*** Opening Source data ***

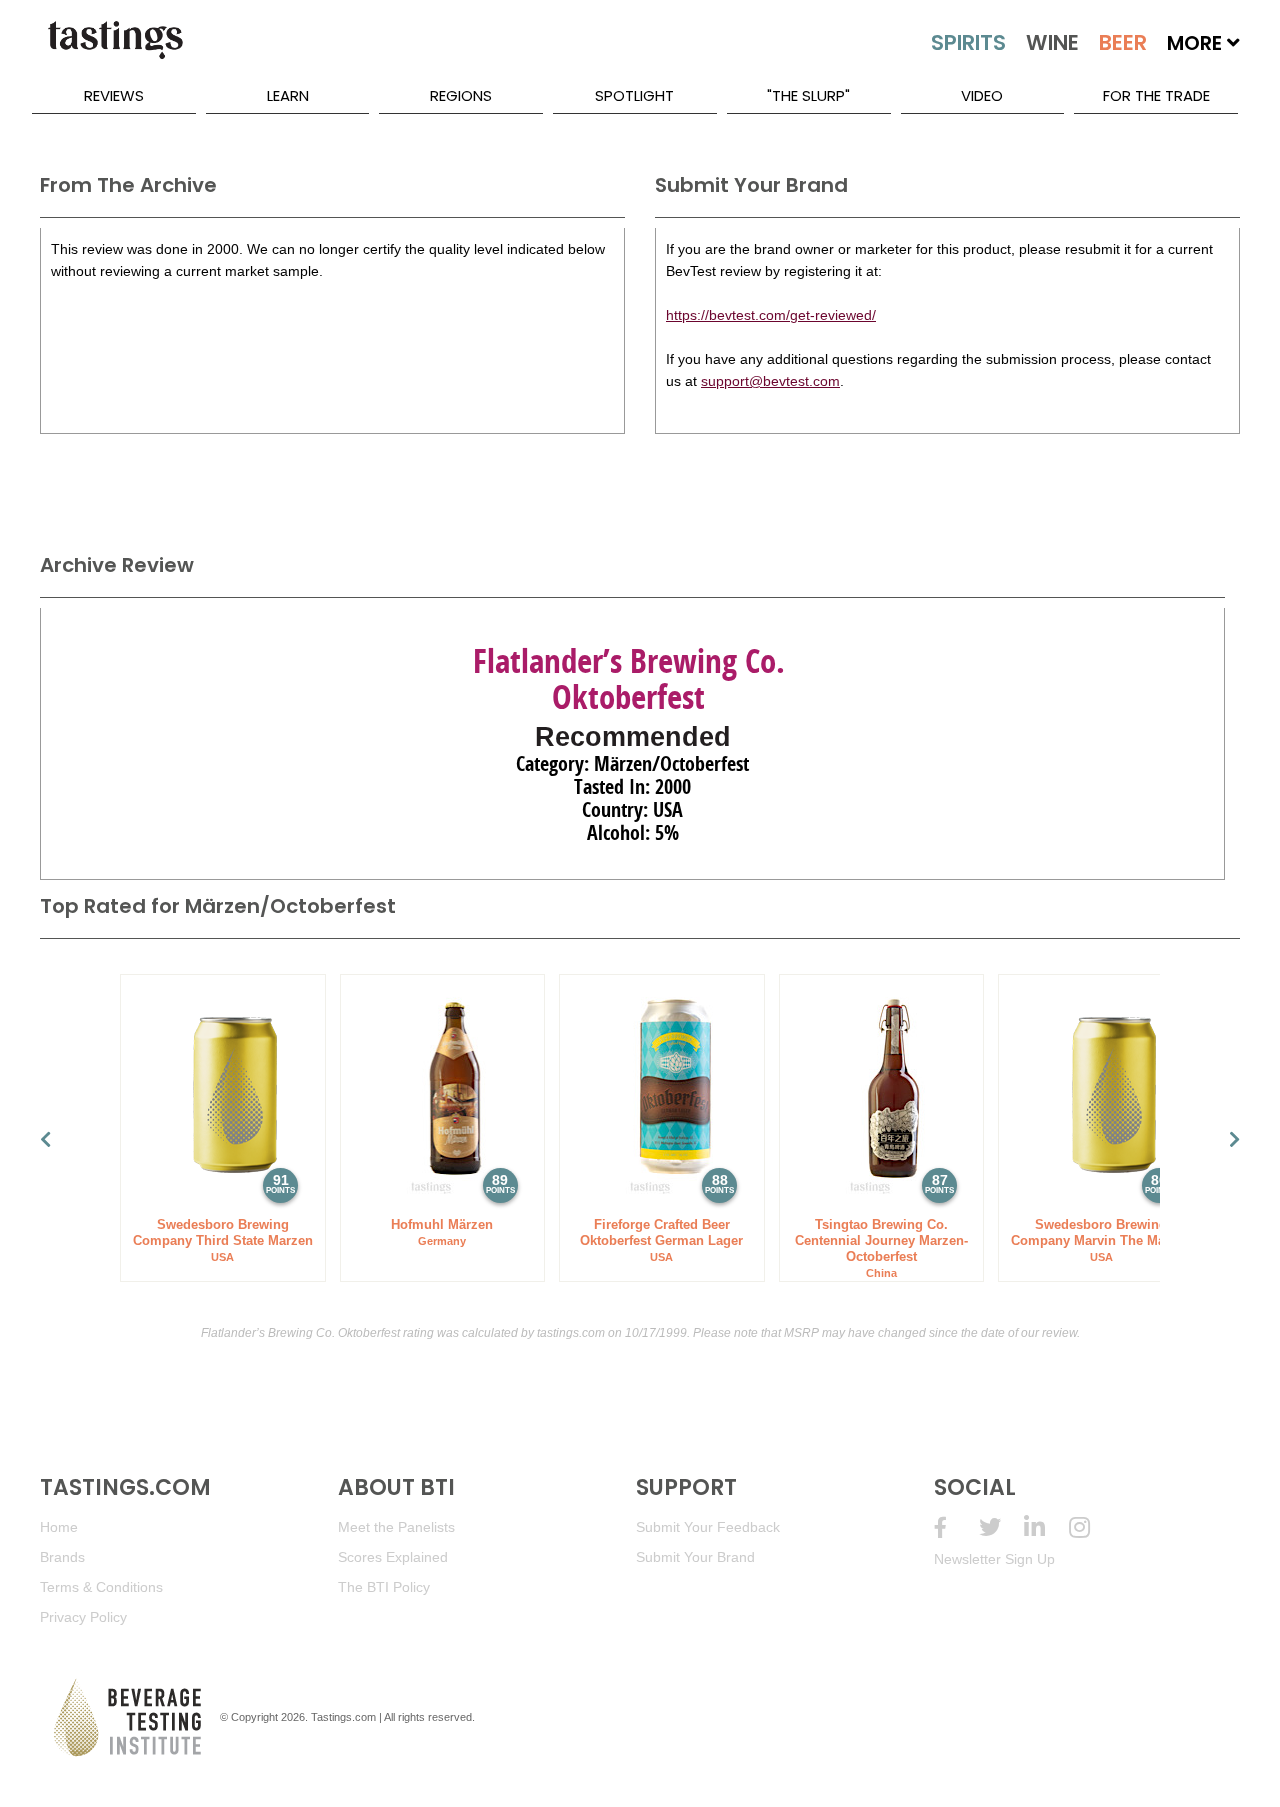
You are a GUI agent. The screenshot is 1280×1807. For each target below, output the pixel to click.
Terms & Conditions (101, 1587)
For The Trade (1156, 95)
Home (59, 1527)
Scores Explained (393, 1557)
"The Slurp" (808, 95)
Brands (62, 1557)
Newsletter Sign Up (994, 1559)
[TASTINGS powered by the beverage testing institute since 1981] (115, 50)
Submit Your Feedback (708, 1527)
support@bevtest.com (770, 381)
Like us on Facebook (956, 1527)
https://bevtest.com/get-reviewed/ (771, 315)
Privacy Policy (83, 1617)
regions (461, 95)
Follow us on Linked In (1046, 1527)
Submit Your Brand (695, 1557)
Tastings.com (343, 1717)
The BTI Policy (384, 1587)
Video (982, 95)
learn (288, 95)
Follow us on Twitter (1001, 1527)
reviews (114, 95)
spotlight (634, 95)
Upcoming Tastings (1091, 1527)
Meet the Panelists (396, 1527)
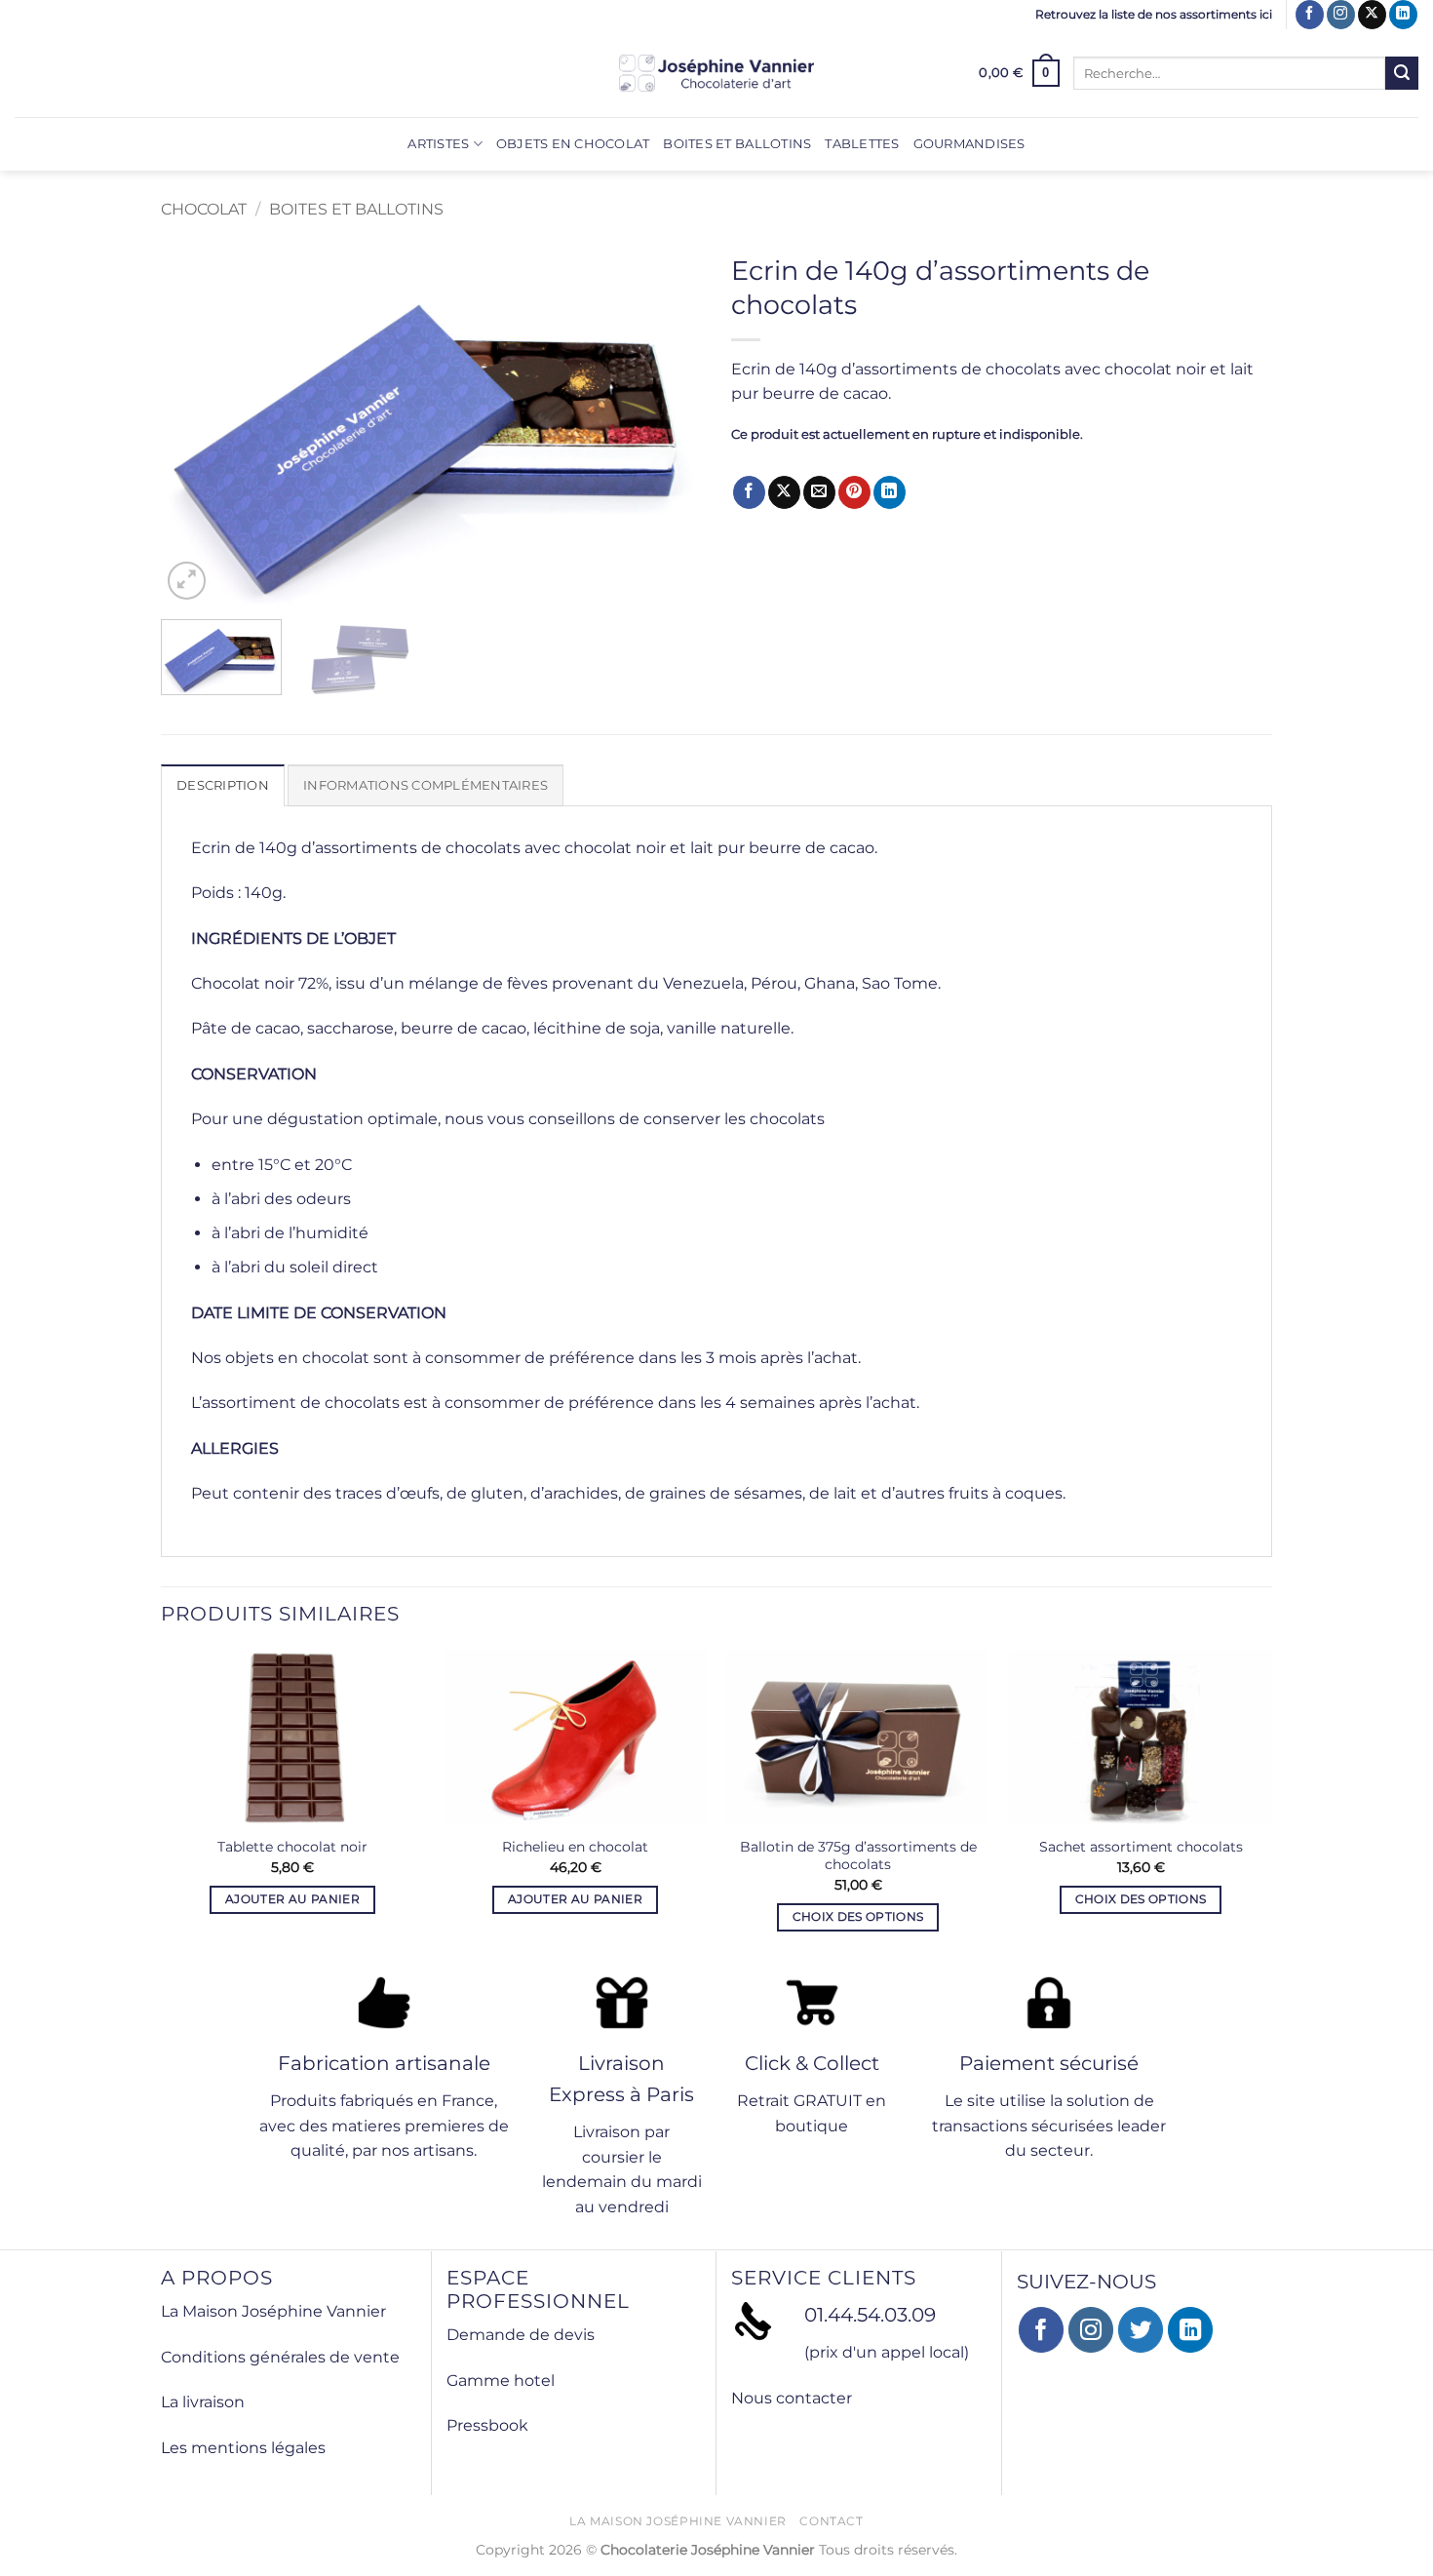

*** Closing Source data ***

**Exercise prompt**
When you reach the line containing "Like us on Facebook (956, 1527)" in the records above, write out that line and every line after it through the end, exactly, but omit the pictures.

**Problem solution**
Like us on Facebook (956, 1527)
https://bevtest.com/get-reviewed/ (771, 315)
Privacy Policy (83, 1617)
regions (461, 95)
Follow us on Linked In (1046, 1527)
Submit Your Brand (695, 1557)
Tastings.com (343, 1717)
The BTI Policy (384, 1587)
Video (982, 95)
learn (288, 95)
Follow us on Twitter (1001, 1527)
reviews (114, 95)
spotlight (634, 95)
Upcoming Tastings (1091, 1527)
Meet the Panelists (396, 1527)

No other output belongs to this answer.